MARTINI E LA MISSIONE

In un’intervista di molti anni fa, Carlo Maria Martini confidò che, da gesuita in formazione, aveva dato la propria disponibilità ai superiori a essere inviato in missione. In particolare aveva manifestato una certa attrazione verso il Giappone e la cultura asiatica. Questa rimase solo un’idea, e Martini prese altre strade, prima dedicandosi allo studio della Bibbia, poi servendo la Chiesa come vescovo. Soprattutto durante il suo ministero episcopale a Milano, però, il gesuita si dimostrò molto interessato all’esperienza della missio ad gentes, convinto che questa avesse molto da dire anche alle Chiese del Vecchio continente. In questo percorso alcuni materiali per approfondire il tema (si ringrazia per la collaborazione don Virginio Pontiggia).

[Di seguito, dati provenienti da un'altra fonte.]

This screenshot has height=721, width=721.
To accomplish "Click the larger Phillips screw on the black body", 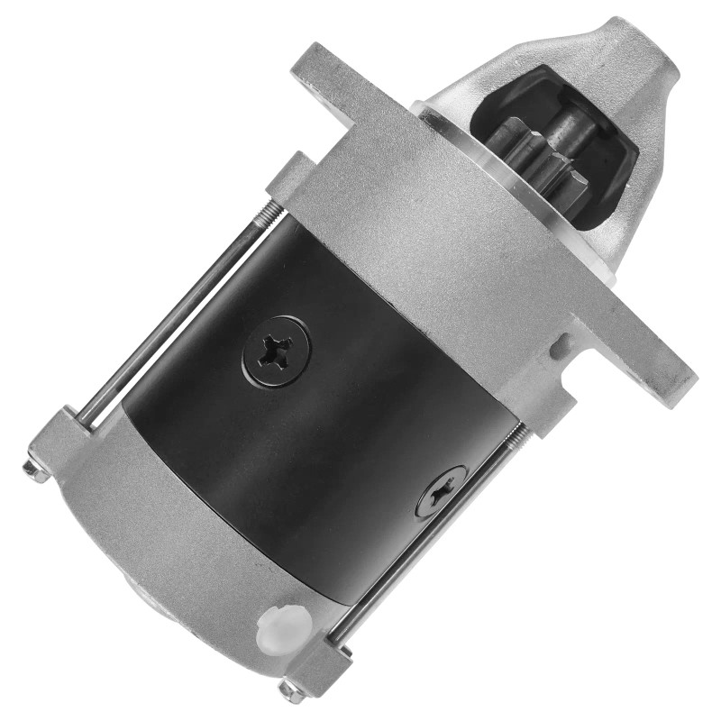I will [x=276, y=349].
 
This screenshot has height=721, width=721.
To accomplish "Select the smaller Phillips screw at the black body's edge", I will [x=442, y=491].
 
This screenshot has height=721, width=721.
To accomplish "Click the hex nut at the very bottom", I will [x=290, y=691].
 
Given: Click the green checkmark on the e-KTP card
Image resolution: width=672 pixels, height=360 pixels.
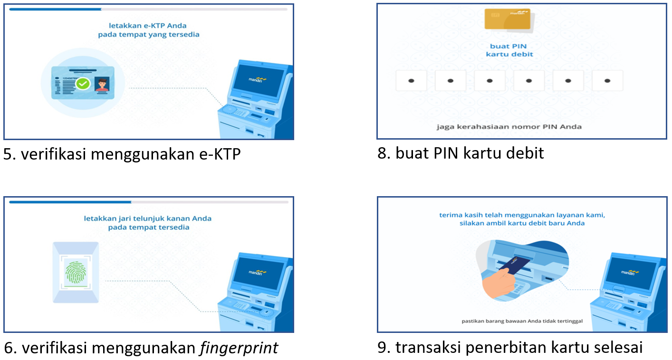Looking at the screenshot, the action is pyautogui.click(x=83, y=84).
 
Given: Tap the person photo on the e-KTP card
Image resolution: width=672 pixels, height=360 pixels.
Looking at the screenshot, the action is pyautogui.click(x=102, y=84).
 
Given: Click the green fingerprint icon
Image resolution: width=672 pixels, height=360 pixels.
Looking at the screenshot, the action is pyautogui.click(x=76, y=272).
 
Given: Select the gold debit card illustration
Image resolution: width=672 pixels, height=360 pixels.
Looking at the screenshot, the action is pyautogui.click(x=508, y=19).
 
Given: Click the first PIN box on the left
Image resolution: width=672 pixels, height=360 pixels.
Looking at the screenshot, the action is pyautogui.click(x=411, y=81).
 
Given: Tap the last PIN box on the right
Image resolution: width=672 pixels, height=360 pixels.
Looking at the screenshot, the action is pyautogui.click(x=607, y=81).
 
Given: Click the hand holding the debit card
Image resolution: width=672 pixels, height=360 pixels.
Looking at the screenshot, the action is pyautogui.click(x=498, y=283).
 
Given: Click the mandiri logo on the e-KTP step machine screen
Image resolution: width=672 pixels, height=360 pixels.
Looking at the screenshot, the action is pyautogui.click(x=257, y=79).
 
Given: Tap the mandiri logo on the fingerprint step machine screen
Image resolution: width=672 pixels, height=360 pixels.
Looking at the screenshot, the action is pyautogui.click(x=257, y=272).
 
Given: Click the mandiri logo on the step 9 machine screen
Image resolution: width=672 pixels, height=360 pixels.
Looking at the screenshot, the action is pyautogui.click(x=630, y=272).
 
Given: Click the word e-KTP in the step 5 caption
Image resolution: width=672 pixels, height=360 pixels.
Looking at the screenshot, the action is pyautogui.click(x=220, y=154).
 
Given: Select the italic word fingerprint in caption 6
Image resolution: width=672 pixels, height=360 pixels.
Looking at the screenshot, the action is pyautogui.click(x=239, y=348).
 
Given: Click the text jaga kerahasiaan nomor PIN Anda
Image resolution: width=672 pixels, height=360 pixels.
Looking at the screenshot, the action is pyautogui.click(x=509, y=127).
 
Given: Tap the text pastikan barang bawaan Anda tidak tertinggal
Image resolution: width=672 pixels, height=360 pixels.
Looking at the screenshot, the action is pyautogui.click(x=522, y=321).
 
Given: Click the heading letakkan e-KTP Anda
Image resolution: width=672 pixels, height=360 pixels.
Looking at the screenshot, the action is pyautogui.click(x=148, y=26).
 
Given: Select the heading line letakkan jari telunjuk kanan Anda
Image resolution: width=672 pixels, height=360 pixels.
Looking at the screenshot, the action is pyautogui.click(x=148, y=218).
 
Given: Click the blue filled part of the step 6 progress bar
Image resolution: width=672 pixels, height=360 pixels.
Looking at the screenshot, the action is pyautogui.click(x=70, y=202).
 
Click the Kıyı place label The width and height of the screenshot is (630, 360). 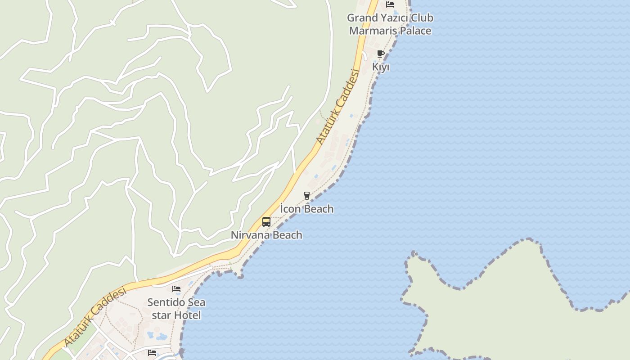[x=381, y=67]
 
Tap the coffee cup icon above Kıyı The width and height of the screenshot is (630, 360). [x=381, y=54]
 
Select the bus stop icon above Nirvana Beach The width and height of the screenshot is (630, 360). [x=266, y=222]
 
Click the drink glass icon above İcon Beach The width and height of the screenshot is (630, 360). [x=307, y=196]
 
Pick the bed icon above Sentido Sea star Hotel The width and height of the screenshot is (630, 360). [x=176, y=289]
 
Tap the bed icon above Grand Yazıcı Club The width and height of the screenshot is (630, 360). [x=390, y=4]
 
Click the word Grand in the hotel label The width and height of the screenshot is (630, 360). [x=362, y=18]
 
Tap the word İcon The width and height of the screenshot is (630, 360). [x=291, y=209]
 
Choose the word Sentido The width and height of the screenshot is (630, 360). [x=167, y=302]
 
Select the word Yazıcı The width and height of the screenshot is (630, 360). [x=396, y=18]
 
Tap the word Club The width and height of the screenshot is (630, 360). [x=423, y=18]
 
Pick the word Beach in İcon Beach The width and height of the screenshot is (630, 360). [x=319, y=209]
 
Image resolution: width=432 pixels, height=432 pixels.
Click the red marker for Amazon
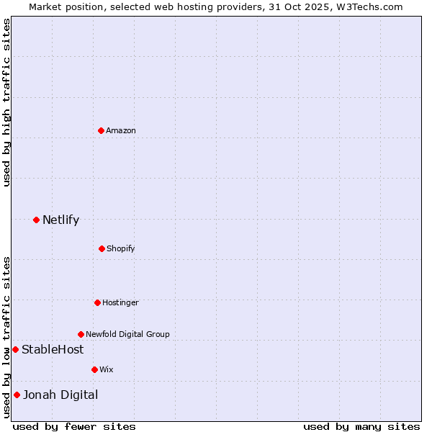point(101,130)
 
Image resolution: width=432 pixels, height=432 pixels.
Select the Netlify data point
point(36,220)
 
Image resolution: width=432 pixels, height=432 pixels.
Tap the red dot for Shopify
point(102,248)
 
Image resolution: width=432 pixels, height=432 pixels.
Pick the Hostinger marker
point(97,302)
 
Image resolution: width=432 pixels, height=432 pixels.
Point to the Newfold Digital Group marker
point(81,334)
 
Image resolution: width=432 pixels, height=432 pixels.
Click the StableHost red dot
point(15,349)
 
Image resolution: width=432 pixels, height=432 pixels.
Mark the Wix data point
point(94,369)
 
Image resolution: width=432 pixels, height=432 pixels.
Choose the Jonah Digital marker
point(17,395)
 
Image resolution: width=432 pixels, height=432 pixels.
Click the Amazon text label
point(121,130)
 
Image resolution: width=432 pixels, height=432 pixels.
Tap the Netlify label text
point(60,220)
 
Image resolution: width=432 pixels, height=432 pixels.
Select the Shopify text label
point(121,248)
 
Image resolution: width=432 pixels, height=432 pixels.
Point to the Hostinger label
point(120,302)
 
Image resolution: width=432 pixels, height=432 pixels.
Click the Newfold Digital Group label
point(127,334)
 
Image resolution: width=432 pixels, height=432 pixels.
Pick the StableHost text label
point(53,350)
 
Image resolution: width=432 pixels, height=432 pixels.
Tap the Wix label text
point(107,369)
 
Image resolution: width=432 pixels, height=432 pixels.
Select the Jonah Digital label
point(60,395)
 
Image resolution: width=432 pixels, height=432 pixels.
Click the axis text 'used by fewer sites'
point(74,426)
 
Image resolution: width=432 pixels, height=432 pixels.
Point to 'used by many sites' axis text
point(361,426)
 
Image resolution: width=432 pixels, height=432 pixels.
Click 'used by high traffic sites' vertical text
point(7,102)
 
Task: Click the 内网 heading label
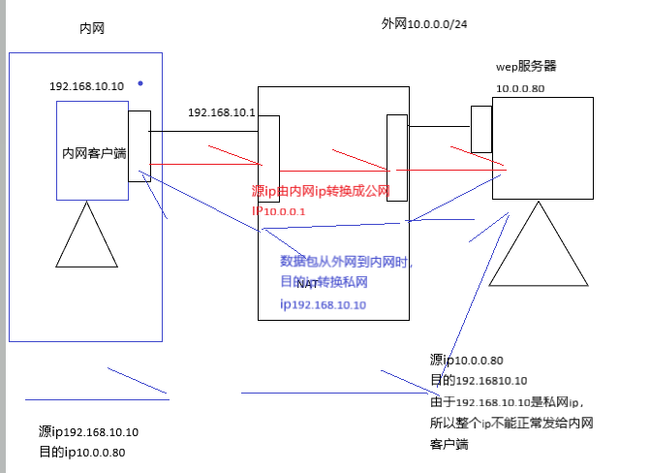click(x=91, y=29)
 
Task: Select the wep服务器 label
click(x=525, y=67)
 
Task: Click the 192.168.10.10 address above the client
click(x=86, y=86)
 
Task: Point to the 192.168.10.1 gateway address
click(x=221, y=112)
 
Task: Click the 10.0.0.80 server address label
click(x=520, y=89)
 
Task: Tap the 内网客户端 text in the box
click(x=93, y=153)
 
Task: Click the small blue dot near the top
click(x=140, y=83)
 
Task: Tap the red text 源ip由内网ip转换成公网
click(x=321, y=192)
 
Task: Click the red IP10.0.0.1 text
click(x=279, y=211)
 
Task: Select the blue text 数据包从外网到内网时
click(x=346, y=261)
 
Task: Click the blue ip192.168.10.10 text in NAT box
click(x=323, y=304)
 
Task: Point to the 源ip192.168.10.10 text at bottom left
click(x=88, y=432)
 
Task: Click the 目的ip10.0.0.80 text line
click(x=81, y=452)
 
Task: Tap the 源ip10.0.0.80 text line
click(x=466, y=360)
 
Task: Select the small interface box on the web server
click(x=481, y=129)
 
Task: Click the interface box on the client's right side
click(x=139, y=145)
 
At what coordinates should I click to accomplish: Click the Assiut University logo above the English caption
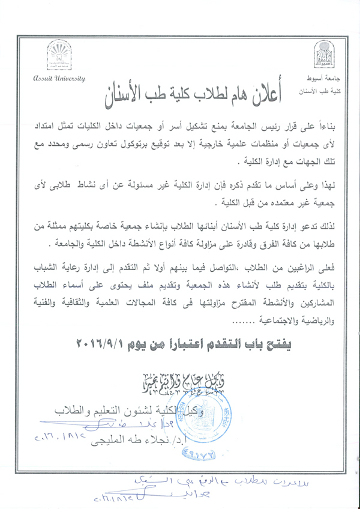pyautogui.click(x=59, y=57)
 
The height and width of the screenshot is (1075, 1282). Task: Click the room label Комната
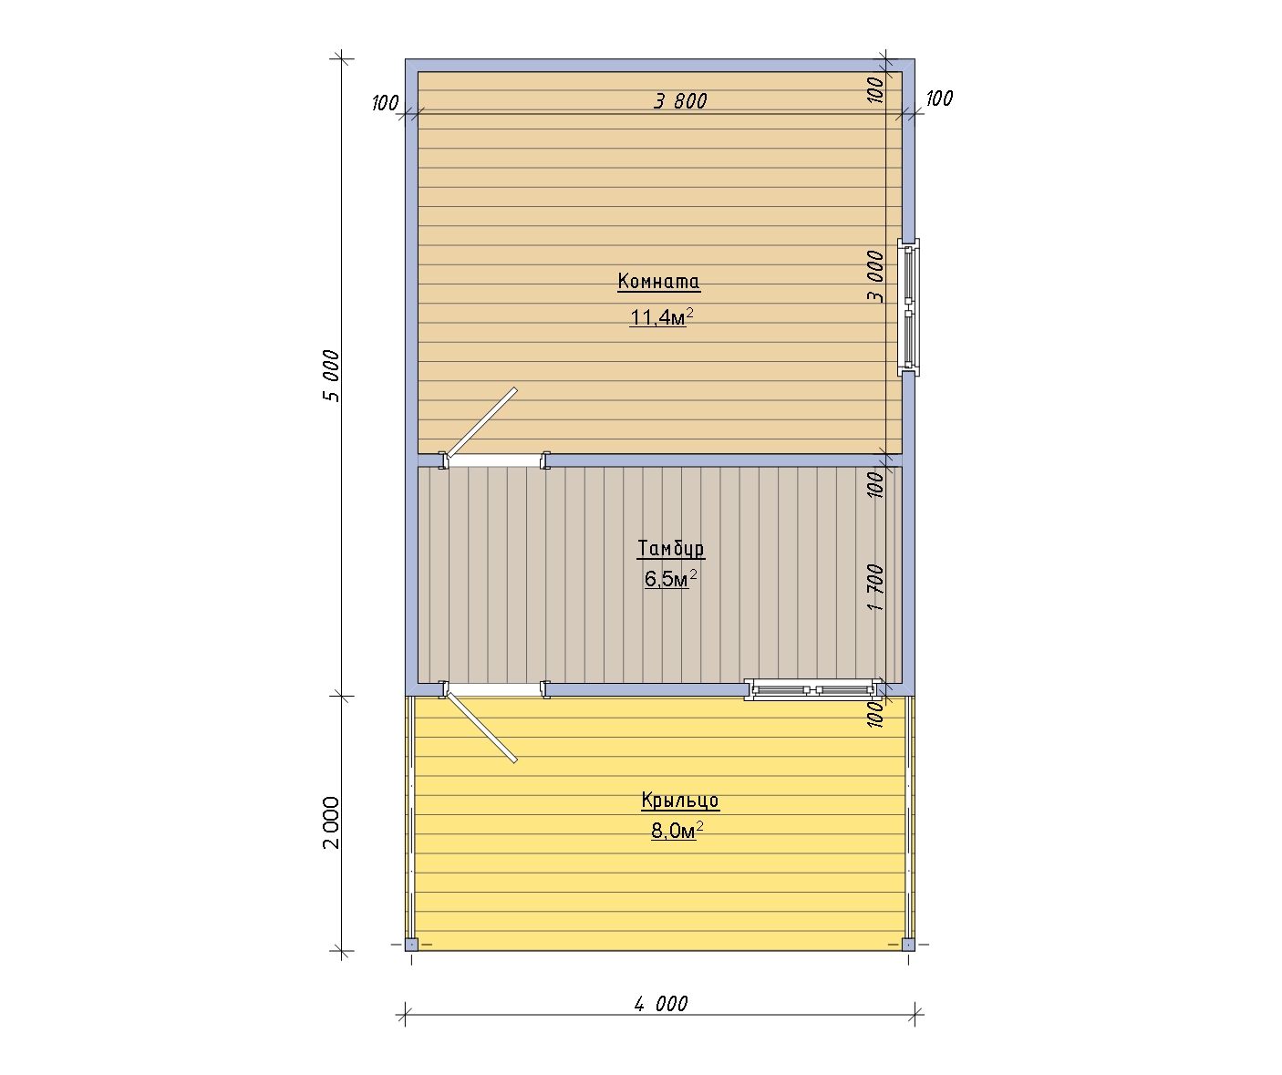(658, 281)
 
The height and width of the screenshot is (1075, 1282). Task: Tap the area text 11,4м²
(661, 316)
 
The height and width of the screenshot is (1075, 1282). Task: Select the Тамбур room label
(670, 548)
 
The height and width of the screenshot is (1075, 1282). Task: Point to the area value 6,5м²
(670, 578)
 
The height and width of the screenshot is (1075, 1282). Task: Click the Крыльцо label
(680, 800)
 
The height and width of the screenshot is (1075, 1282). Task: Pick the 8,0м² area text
(677, 831)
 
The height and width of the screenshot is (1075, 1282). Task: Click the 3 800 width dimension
(680, 100)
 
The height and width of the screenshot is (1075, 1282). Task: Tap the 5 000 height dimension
(331, 376)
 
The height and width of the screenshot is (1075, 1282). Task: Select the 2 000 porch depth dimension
(331, 822)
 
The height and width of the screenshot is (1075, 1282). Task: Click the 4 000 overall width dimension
(661, 1004)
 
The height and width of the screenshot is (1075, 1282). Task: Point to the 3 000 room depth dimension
(875, 276)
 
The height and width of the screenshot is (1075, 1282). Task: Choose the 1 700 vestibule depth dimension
(875, 587)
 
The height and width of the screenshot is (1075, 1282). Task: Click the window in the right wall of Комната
(909, 307)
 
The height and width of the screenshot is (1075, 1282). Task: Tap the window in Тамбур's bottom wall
(814, 690)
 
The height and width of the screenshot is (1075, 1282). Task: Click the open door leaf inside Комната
(482, 423)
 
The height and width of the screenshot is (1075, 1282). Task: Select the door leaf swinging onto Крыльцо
(482, 727)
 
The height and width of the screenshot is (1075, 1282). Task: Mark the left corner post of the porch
(411, 945)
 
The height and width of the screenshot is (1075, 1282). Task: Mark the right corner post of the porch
(909, 945)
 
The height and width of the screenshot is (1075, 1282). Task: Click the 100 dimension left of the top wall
(385, 102)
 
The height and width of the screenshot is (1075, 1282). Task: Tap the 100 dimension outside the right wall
(939, 98)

INCONTRARE “TUTTE LE GENTI”

All’indomani di uno dei suoi viaggi in “terra di missione”, nel 1989 in India, Martini spiegava:

«Ho scelto all’inizio del mio ministero episcopale di compiere ogni anno un viaggio di carattere missionario, per conoscere le frontiere della Chiesa e dell’evangelizzazione, connesse particolarmente al confronto con le altre grandi religioni. Credo che il ministero del vescovo, certamente legato ad una diocesi determinata, debba tener conto dell’invito di Cristo nel Vangelo, che è universale. Ecco allora la necessità di andare e incontrare “tutte le genti”».

Pune, India, 11 febbraio 1989, Papal Seminary (Archivio Martini)

Non esiste un elenco esaustivo dei viaggi “missionari” compiuti da Carlo Maria Martini durante il suo episcopato a Milano (1980-2002), essendo anche difficile darne una definizione precisa. Virginio Pontiggia, dal 1990 al 1996 segretario dell’arcivescovo, in un appunto preparato per la Fondazione ha elencato i viaggi che hanno compreso anche la predicazione di un Corso di Esercizi spirituali ai missionari e missionarie, religiosi e laici, esercizi che normalmente venivano poi trascritti e pubblicati in un libro.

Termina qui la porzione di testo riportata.